The exhibit displays costumes from Close’s roles in famous films and television shows such as “Fatal Attraction,” “Stepford Wives” and “Damages,” among others. Additionally, the exhibit tells the tales of her days as a student actress at the College of William and Mary and has a separate room featuring her costumes from “101 Dalmatians.”
This is the first exhibit of its kind in the Muscarelle. Upon entering the second floor showroom, visitors walk through the odyssey of Close’s acting career as told by her costumes. Each costume has an accompanying quote from the actress or a movie line to bring the garment to life.
“I think for the most part actors inhabit their costumes, like puppets hanging on a hanger waiting to come alive,” reads a Close quote on the wall of the exhibit.

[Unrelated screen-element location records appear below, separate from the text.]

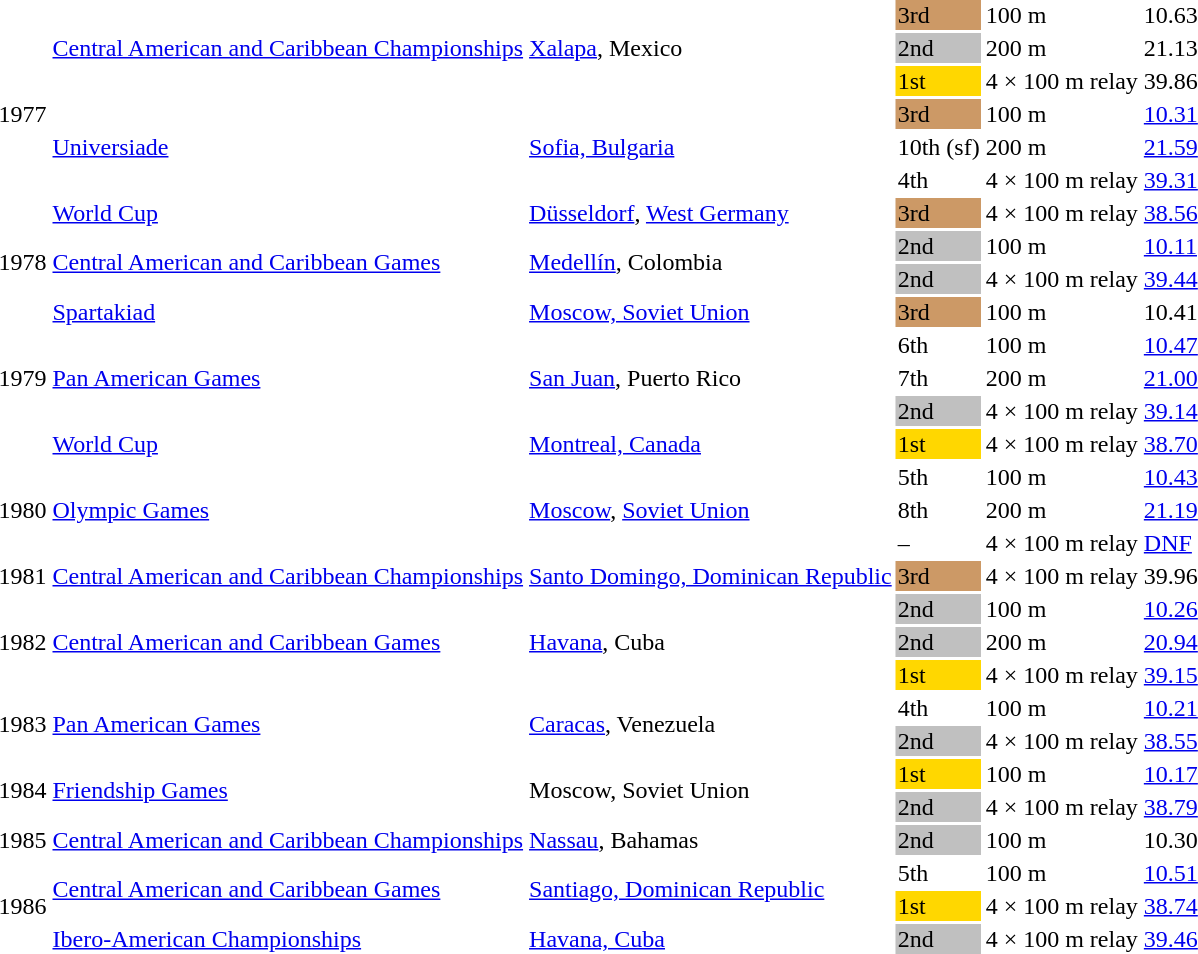
6th (938, 345)
Friendship Games (288, 790)
Spartakiad (288, 312)
10th (sf) (938, 147)
7th (938, 378)
Sofia, Bulgaria (711, 147)
Medellín, Colombia (711, 262)
Caracas, Venezuela (711, 724)
Olympic Games (288, 510)
Santo Domingo, Dominican Republic (711, 576)
Universiade (288, 147)
Santiago, Dominican Republic (711, 890)
Düsseldorf, West Germany (711, 213)
Montreal, Canada (711, 444)
8th (938, 510)
Nassau, Bahamas (711, 840)
– (938, 543)
Ibero-American Championships (288, 939)
San Juan, Puerto Rico (711, 378)
Xalapa, Mexico (711, 48)
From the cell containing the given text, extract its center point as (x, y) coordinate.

Close’s personal stylist, Chuck Thomas, attended the gallery opening. According to Thomas, Close has kept a collection of costumes since her early days in film.
“It’s pretty amazing that Glenn had the foresight to collect these costumes early in her career,” Thomas said. “I think that even from her early years at William and Mary she had that connection to the costumes and that’s carried on throughout her film career.”

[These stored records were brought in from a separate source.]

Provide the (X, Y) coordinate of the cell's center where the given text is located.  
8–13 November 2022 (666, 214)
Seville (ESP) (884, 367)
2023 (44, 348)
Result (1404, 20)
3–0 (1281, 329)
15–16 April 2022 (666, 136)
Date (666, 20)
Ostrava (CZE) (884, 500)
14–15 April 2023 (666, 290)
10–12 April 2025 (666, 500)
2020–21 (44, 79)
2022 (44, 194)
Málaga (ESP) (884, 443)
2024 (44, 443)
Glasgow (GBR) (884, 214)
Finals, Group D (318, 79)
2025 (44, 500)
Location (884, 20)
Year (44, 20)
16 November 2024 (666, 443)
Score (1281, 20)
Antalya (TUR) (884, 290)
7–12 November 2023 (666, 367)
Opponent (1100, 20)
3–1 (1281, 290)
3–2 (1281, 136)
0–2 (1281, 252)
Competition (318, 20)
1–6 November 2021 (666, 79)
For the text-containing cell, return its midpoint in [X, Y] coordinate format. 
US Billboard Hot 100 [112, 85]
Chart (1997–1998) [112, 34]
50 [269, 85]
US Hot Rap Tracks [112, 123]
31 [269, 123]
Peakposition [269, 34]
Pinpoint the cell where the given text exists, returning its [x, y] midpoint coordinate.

Thomas also emphasized Close’s strong connection to her costumes, no matter what the role.
“She studies the character like every actor, but in the clothes fittings, that is the part of the process that brings the character to life,” Thomas said.
The exhibit was created in collaboration with anthropology professor Danielle Moretti-Langholtz. She aimed to reveal the story behind each costume by placing characters’ quotes and photographs by each outfit.

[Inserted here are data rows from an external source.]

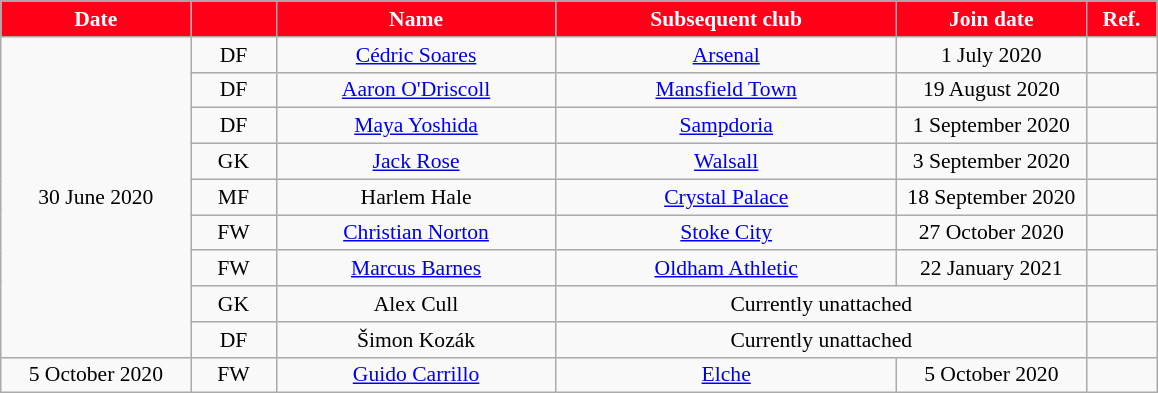
Alex Cull [416, 304]
Marcus Barnes [416, 269]
Arsenal [726, 55]
Aaron O'Driscoll [416, 90]
Jack Rose [416, 162]
Walsall [726, 162]
Subsequent club [726, 19]
1 September 2020 [991, 126]
Sampdoria [726, 126]
Harlem Hale [416, 197]
Join date [991, 19]
Date [96, 19]
Guido Carrillo [416, 375]
1 July 2020 [991, 55]
Stoke City [726, 233]
30 June 2020 [96, 198]
18 September 2020 [991, 197]
27 October 2020 [991, 233]
Crystal Palace [726, 197]
MF [234, 197]
Maya Yoshida [416, 126]
19 August 2020 [991, 90]
Elche [726, 375]
3 September 2020 [991, 162]
Šimon Kozák [416, 340]
Name [416, 19]
Mansfield Town [726, 90]
Ref. [1121, 19]
Oldham Athletic [726, 269]
Cédric Soares [416, 55]
Christian Norton [416, 233]
22 January 2021 [991, 269]
Return (x, y) of the center of cell containing provided text 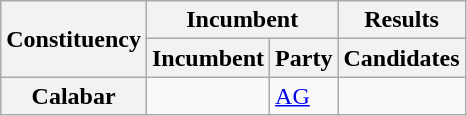
Constituency (74, 39)
Candidates (402, 58)
Results (402, 20)
AG (304, 96)
Calabar (74, 96)
Party (304, 58)
For the text-containing cell, return its midpoint in [X, Y] coordinate format. 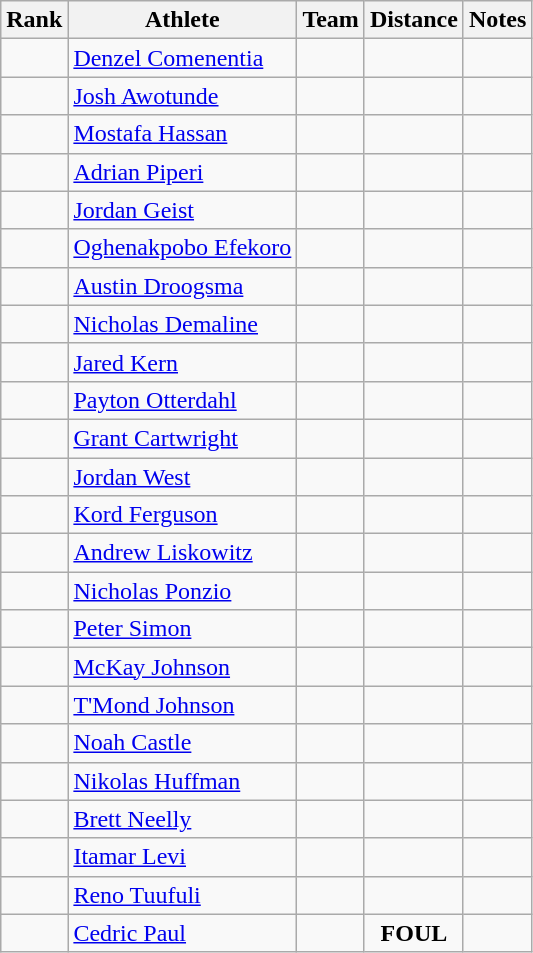
Jordan Geist [182, 210]
FOUL [414, 933]
Athlete [182, 20]
Nicholas Demaline [182, 324]
Adrian Piperi [182, 172]
Andrew Liskowitz [182, 553]
Rank [34, 20]
Mostafa Hassan [182, 134]
Team [331, 20]
Distance [414, 20]
Reno Tuufuli [182, 895]
Peter Simon [182, 629]
Noah Castle [182, 743]
Kord Ferguson [182, 515]
Cedric Paul [182, 933]
T'Mond Johnson [182, 705]
Jordan West [182, 477]
Nikolas Huffman [182, 781]
Josh Awotunde [182, 96]
Nicholas Ponzio [182, 591]
Denzel Comenentia [182, 58]
Notes [497, 20]
Payton Otterdahl [182, 400]
McKay Johnson [182, 667]
Grant Cartwright [182, 438]
Itamar Levi [182, 857]
Austin Droogsma [182, 286]
Jared Kern [182, 362]
Brett Neelly [182, 819]
Oghenakpobo Efekoro [182, 248]
Return [x, y] of the center of cell containing provided text 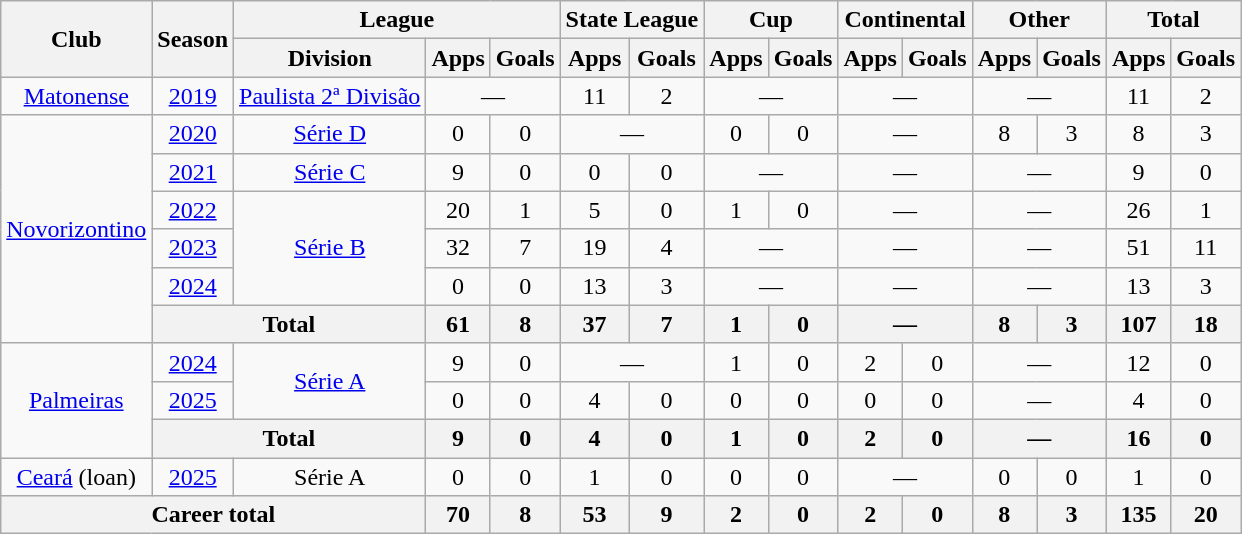
Paulista 2ª Divisão [330, 96]
Palmeiras [76, 400]
2019 [193, 96]
53 [594, 515]
Série C [330, 172]
135 [1138, 515]
Série D [330, 134]
Continental [905, 20]
61 [458, 324]
37 [594, 324]
2023 [193, 248]
Season [193, 39]
Novorizontino [76, 229]
Cup [771, 20]
State League [632, 20]
2021 [193, 172]
Série B [330, 248]
32 [458, 248]
League [398, 20]
26 [1138, 210]
16 [1138, 438]
5 [594, 210]
12 [1138, 362]
Ceará (loan) [76, 477]
Career total [214, 515]
107 [1138, 324]
Other [1039, 20]
19 [594, 248]
18 [1206, 324]
Club [76, 39]
51 [1138, 248]
2022 [193, 210]
Division [330, 58]
70 [458, 515]
2020 [193, 134]
Matonense [76, 96]
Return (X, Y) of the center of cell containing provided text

“I tried to make it not about the movies, but about the characters,” Morietti-Langholtz said.
The opening room of the exhibit showcases costumes from Close’s time as an undergraduate acting on the College’s stage. In addition to showcasing costumes from her leading roles in “Anthony and Cleopatra” (’72), “Brigadoon” (’73) and “The Seagull” (’73), the room holds mementos of the actress’s time at the College, such as theatre programs, Flat Hat articles and graduation photographs.
While at the College, Close completed a double major in theatre and anthropology. As an upperclassman, she was inducted into Phi Beta Kappa honor fraternity.
Theatre and dance professor Patricia Wesp helped curate the exhibit’s room on Close’s theatre experiences at the College. Close starred in productions and acted in supporting roles, in addition to doing work in costume design and production.
Although Close came to the College as a 22-year-old freshman with some professional acting experience, she remained very much involved in the College community.
“Absolutely, she was as much a part of the family and the community,” theatre professor and classmate of Close Patricia Wesp ’72 said. “She’s a very real person. Very idealistic about some things and very pragmatic about others. A typical William and Mary student in that sense.”
The exhibit’s main room flaunts Close’s personal costume collection, featuring the infamous outfits of characters such as Alex Forrest, Albert Nobbs and Claire Wellington. Most costumes were accompanied by accessories from the film.
“What a character wears has everything to do with who that character is,” a quote from Close on the wall of the exhibit read.
The last, and possibly most majestic, room in the exhibit showcases Close’s extravagant costumes from her role as Cruella De Vil in “101 Dalmatians” and “102 Dalmatians.” The three furry and sparkly costumes stand in a room covered in red, black and white Dalmatian spots.
The sharp talons on the fingernails of Cruella’s gloves emphasize the pure evil of the character. The sleek dangling cigarette holder speaks to the character’s high fashion. The glitter radiating off of her red feathers has a devilish glamour.
“You’ve won the battle, but I’m about to win the wardrobe,” hangs behind the larger-than-life costumes.
The exhibit is the first costume exhibit the Muscarelle has ever hosted and will be on display until the end of the semester.
“A costume exhibition is very different from what we’ve done here, especially going from Michaelangelo to Glenn Close,” Muscarelle marketing intern Kaitlin Noe ’14 said. “But costumes are different than art in that they really appeal to everyone.”